# [What the task requires]
Please write out the data that follows, word for word.

# [Dataset entries]
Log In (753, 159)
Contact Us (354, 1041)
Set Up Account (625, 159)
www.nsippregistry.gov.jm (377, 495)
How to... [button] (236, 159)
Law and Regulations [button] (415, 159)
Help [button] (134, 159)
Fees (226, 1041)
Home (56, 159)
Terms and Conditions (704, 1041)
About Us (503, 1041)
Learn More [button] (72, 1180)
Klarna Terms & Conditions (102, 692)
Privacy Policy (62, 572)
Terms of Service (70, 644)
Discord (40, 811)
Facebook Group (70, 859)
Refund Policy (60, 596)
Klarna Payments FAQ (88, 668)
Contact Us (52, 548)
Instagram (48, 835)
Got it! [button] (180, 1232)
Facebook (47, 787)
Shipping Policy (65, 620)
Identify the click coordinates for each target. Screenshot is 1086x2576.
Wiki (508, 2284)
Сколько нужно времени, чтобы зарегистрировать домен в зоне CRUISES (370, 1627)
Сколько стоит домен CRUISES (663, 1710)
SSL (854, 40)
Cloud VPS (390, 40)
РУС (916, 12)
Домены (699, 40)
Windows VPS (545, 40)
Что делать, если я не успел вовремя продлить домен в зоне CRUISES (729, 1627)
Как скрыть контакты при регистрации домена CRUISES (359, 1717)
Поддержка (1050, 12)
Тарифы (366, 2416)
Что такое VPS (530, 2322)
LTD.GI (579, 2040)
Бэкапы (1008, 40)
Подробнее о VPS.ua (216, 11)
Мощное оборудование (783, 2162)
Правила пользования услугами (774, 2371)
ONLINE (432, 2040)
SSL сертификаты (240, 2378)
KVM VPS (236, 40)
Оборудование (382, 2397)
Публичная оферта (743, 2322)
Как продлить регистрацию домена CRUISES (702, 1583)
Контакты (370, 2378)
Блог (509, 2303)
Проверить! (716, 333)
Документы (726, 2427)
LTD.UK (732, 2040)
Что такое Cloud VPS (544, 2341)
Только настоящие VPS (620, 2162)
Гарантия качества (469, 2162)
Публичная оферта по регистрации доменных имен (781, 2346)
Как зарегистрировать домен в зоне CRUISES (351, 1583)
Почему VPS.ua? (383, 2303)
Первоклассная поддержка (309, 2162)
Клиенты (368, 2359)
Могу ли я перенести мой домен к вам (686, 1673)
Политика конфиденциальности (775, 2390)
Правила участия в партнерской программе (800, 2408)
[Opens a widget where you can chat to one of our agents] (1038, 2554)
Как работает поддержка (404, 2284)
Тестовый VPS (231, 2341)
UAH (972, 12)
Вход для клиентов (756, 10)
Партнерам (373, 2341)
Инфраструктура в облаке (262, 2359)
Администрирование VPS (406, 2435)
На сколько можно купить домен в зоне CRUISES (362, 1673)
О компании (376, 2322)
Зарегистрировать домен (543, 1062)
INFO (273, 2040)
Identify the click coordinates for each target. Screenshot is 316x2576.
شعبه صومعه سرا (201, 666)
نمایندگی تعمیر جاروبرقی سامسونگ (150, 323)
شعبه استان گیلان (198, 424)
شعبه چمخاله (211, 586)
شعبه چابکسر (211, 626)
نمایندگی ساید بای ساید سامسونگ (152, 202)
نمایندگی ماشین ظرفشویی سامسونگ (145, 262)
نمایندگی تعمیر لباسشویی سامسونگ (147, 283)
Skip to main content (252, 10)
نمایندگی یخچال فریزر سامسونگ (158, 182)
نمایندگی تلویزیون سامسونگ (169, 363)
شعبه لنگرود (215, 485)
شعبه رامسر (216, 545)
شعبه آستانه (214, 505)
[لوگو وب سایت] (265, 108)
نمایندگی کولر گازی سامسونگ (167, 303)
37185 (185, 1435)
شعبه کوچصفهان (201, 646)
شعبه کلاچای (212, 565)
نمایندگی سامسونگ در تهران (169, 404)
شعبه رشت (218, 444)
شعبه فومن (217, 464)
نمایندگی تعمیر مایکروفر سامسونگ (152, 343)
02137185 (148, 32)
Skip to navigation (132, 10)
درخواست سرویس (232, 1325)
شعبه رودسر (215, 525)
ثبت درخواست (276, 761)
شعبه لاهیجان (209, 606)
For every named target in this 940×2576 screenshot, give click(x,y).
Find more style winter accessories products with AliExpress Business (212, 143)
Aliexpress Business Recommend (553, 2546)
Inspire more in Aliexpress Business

# [Exercise result]
Log In (753, 159)
Contact Us (354, 1041)
Set Up Account (625, 159)
www.nsippregistry.gov.jm (377, 495)
How to... [button] (236, 159)
Law and Regulations [button] (415, 159)
Help [button] (134, 159)
Fees (226, 1041)
Home (56, 159)
Terms and Conditions (704, 1041)
About Us (503, 1041)
Learn More [button] (72, 1180)
Klarna Terms & Conditions (102, 692)
Privacy Policy (62, 572)
Terms of Service (70, 644)
Discord (40, 811)
Facebook Group (70, 859)
Refund Policy (60, 596)
Klarna Payments FAQ (88, 668)
Contact Us (52, 548)
Instagram (48, 835)
Got it! [button] (180, 1232)
Facebook (47, 787)
Shipping Policy (65, 620)
Identify the click coordinates for each target. Screenshot is 1086x2576.
Wiki (508, 2284)
Сколько нужно времени, чтобы зарегистрировать домен в зоне CRUISES (370, 1627)
Сколько стоит домен CRUISES (663, 1710)
SSL (854, 40)
Cloud VPS (390, 40)
РУС (916, 12)
Домены (699, 40)
Windows VPS (545, 40)
Что делать, если я не успел вовремя продлить домен в зоне CRUISES (729, 1627)
Как скрыть контакты при регистрации домена CRUISES (359, 1717)
Поддержка (1050, 12)
Тарифы (366, 2416)
Что такое VPS (530, 2322)
LTD.GI (579, 2040)
Бэкапы (1008, 40)
Подробнее о VPS.ua (216, 11)
Мощное оборудование (783, 2162)
Правила пользования услугами (774, 2371)
ONLINE (432, 2040)
SSL сертификаты (240, 2378)
KVM VPS (236, 40)
Оборудование (382, 2397)
Публичная оферта (743, 2322)
Как продлить регистрацию домена CRUISES (702, 1583)
Контакты (370, 2378)
Блог (509, 2303)
Проверить! (716, 333)
Документы (726, 2427)
LTD.UK (732, 2040)
Что такое Cloud VPS (544, 2341)
Только настоящие VPS (620, 2162)
Гарантия качества (469, 2162)
Публичная оферта по регистрации доменных имен (781, 2346)
Как зарегистрировать домен в зоне CRUISES (351, 1583)
Почему VPS.ua? (383, 2303)
Первоклассная поддержка (309, 2162)
Клиенты (368, 2359)
Могу ли я перенести мой домен к вам (686, 1673)
Политика конфиденциальности (775, 2390)
Правила участия в партнерской программе (800, 2408)
[Opens a widget where you can chat to one of our agents] (1038, 2554)
Как работает поддержка (404, 2284)
Тестовый VPS (231, 2341)
UAH (972, 12)
Вход для клиентов (756, 10)
Партнерам (373, 2341)
Инфраструктура в облаке (262, 2359)
Администрирование VPS (406, 2435)
На сколько можно купить домен в зоне CRUISES (362, 1673)
О компании (376, 2322)
Зарегистрировать домен (543, 1062)
INFO (273, 2040)
Identify the click coordinates for each target. Screenshot is 316x2576.
شعبه صومعه سرا (201, 666)
نمایندگی تعمیر جاروبرقی سامسونگ (150, 323)
شعبه استان گیلان (198, 424)
شعبه چمخاله (211, 586)
شعبه چابکسر (211, 626)
نمایندگی ساید بای ساید سامسونگ (152, 202)
نمایندگی ماشین ظرفشویی سامسونگ (145, 262)
نمایندگی تعمیر لباسشویی سامسونگ (147, 283)
Skip to main content (252, 10)
نمایندگی یخچال فریزر سامسونگ (158, 182)
نمایندگی تلویزیون سامسونگ (169, 363)
شعبه لنگرود (215, 485)
شعبه رامسر (216, 545)
شعبه آستانه (214, 505)
[لوگو وب سایت] (265, 108)
نمایندگی کولر گازی سامسونگ (167, 303)
37185 (185, 1435)
شعبه کوچصفهان (201, 646)
شعبه کلاچای (212, 565)
نمایندگی سامسونگ در تهران (169, 404)
شعبه رشت (218, 444)
شعبه فومن (217, 464)
نمایندگی تعمیر مایکروفر سامسونگ (152, 343)
02137185 (148, 32)
Skip to navigation (132, 10)
درخواست سرویس (232, 1325)
شعبه رودسر (215, 525)
ثبت درخواست (276, 761)
شعبه لاهیجان (209, 606)
For every named target in this 940×2576 screenshot, give click(x,y).
Find more style winter accessories products with AliExpress Business (212, 143)
Aliexpress Business Recommend (553, 2546)
Inspire more in Aliexpress Business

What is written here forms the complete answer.